# YOUR ASSIGNMENT:
Print the passage below on India's vaccine production and pandemic response in full, without changing a single word.

# SELECTED PASSAGE:
India, recognised as a world leader in vaccines, produces 60% of vaccines globally. With a reputation as the “pharmacy of the world”, the country is gearing up to tackle the pandemic on a war footing with a pipeline of several COVID-19 vaccines under different stages of development.
Vaccine candidates COVAXIN and ZyCoV-D are under phase 3 and phase 2 trials, while vaccine manufacturer Serum Institute of India is conducting final testing of the Oxford University-AstraZeneca COVISHIELD vaccine.
In the early months of the pandemic, India supplied anti-malarial drug hydroxychloroquine, identified as a possible treatment for COVID-19, to several countries, including the US.
India also pledged USD 15 million to GAVI and operationalised the SAARC COVID-19 Emergency Fund with an initial contribution of USD 10 million.
India, however, questioned where the UN’s “effective response” was as the world battled the pandemic.
Modi has asserted that reform in the responses, processes and in the very character of the UN is the “need of the hour” as he questioned for how long will India, the world’s largest democracy and home to 1.3 billion people, be kept out of the decision-making structures of the UN.

# DATA:
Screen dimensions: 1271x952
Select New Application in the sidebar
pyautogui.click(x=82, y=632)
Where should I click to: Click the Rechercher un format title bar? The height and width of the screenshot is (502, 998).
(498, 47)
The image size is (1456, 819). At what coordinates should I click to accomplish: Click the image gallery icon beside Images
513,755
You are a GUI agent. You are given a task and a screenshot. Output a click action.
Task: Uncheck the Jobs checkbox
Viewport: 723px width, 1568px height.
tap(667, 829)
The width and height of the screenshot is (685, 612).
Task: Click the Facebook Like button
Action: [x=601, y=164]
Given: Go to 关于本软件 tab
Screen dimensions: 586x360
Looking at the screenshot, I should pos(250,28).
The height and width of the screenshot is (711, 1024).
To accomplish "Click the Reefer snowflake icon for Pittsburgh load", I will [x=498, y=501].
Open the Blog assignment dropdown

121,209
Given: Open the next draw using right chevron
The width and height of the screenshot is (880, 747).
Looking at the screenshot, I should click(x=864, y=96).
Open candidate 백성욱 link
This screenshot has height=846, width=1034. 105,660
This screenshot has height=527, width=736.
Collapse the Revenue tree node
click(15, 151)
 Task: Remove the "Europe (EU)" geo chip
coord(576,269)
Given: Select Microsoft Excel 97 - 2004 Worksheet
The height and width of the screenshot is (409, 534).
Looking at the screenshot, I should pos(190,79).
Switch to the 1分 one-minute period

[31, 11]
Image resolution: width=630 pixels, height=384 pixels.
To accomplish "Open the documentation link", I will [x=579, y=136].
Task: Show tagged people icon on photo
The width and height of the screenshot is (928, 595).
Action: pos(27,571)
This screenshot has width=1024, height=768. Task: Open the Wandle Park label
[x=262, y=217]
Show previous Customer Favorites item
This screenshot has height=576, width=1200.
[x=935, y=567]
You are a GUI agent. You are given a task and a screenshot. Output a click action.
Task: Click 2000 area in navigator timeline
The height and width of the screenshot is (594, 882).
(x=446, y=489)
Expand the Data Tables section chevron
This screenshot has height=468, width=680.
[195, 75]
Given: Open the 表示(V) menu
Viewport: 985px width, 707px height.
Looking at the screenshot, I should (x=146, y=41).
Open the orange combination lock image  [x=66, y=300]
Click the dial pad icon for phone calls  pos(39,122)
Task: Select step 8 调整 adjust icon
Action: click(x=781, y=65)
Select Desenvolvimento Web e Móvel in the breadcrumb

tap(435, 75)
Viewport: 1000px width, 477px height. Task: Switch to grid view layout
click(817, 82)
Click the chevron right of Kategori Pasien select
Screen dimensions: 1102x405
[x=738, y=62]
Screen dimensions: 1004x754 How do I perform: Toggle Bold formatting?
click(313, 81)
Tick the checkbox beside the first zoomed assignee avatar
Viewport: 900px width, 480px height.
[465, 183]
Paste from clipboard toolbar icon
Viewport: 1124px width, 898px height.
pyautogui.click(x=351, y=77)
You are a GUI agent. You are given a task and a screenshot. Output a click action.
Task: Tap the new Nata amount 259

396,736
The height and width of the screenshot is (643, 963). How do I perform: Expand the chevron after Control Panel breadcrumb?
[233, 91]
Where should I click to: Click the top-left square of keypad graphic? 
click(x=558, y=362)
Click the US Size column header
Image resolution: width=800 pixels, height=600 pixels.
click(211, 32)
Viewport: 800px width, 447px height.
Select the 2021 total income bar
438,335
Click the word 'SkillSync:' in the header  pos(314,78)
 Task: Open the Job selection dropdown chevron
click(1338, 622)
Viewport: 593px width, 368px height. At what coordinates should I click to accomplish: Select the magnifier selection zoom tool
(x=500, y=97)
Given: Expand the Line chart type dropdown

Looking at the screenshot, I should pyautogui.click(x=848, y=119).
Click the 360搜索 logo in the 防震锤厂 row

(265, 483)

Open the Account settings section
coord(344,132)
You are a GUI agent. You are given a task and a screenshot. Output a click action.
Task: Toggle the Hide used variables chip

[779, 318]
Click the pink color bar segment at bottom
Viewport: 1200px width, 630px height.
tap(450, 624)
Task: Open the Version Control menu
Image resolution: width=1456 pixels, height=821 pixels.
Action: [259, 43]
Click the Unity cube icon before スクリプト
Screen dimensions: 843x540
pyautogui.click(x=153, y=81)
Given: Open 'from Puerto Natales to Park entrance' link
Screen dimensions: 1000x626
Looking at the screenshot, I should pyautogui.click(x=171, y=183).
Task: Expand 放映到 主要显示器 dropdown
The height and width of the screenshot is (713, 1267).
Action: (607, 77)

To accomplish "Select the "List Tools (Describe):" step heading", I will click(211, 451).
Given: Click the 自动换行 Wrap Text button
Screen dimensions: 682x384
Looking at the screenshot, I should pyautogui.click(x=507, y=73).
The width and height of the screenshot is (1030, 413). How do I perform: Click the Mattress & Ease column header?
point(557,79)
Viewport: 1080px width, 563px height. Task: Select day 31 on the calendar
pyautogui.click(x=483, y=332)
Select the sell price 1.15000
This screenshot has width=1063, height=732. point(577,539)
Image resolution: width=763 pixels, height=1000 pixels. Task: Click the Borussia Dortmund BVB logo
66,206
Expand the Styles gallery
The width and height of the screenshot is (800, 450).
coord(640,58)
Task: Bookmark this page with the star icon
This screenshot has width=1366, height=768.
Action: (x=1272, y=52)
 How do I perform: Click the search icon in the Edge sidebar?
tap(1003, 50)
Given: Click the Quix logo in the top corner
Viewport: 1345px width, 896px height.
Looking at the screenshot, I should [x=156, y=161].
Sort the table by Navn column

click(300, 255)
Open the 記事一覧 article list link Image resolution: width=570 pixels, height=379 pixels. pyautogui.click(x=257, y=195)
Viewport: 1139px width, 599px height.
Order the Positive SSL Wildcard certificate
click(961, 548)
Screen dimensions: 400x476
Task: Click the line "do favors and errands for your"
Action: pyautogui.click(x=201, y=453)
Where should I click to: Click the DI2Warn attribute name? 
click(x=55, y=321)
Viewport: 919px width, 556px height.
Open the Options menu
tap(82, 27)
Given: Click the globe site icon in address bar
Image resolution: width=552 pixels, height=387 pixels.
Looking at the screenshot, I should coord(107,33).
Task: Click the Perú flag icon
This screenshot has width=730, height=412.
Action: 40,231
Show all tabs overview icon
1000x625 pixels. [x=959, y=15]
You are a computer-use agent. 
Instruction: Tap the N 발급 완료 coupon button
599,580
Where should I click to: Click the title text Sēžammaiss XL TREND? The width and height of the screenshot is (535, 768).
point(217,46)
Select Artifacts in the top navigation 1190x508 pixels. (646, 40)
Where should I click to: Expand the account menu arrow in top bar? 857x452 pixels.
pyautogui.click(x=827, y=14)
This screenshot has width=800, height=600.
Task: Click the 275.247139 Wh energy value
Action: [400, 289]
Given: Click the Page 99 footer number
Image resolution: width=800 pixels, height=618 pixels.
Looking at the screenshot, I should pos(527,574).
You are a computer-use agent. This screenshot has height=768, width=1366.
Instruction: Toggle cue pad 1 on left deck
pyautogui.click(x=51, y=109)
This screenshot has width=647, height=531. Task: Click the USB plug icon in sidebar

# WRITTEN RESPONSE:
India, recognised as a world leader in vaccines, produces 60% of vaccines globally. With a reputation as the “pharmacy of the world”, the country is gearing up to tackle the pandemic on a war footing with a pipeline of several COVID-19 vaccines under different stages of development.
Vaccine candidates COVAXIN and ZyCoV-D are under phase 3 and phase 2 trials, while vaccine manufacturer Serum Institute of India is conducting final testing of the Oxford University-AstraZeneca COVISHIELD vaccine.
In the early months of the pandemic, India supplied anti-malarial drug hydroxychloroquine, identified as a possible treatment for COVID-19, to several countries, including the US.
India also pledged USD 15 million to GAVI and operationalised the SAARC COVID-19 Emergency Fund with an initial contribution of USD 10 million.
India, however, questioned where the UN’s “effective response” was as the world battled the pandemic.
Modi has asserted that reform in the responses, processes and in the very character of the UN is the “need of the hour” as he questioned for how long will India, the world’s largest democracy and home to 1.3 billion people, be kept out of the decision-making structures of the UN.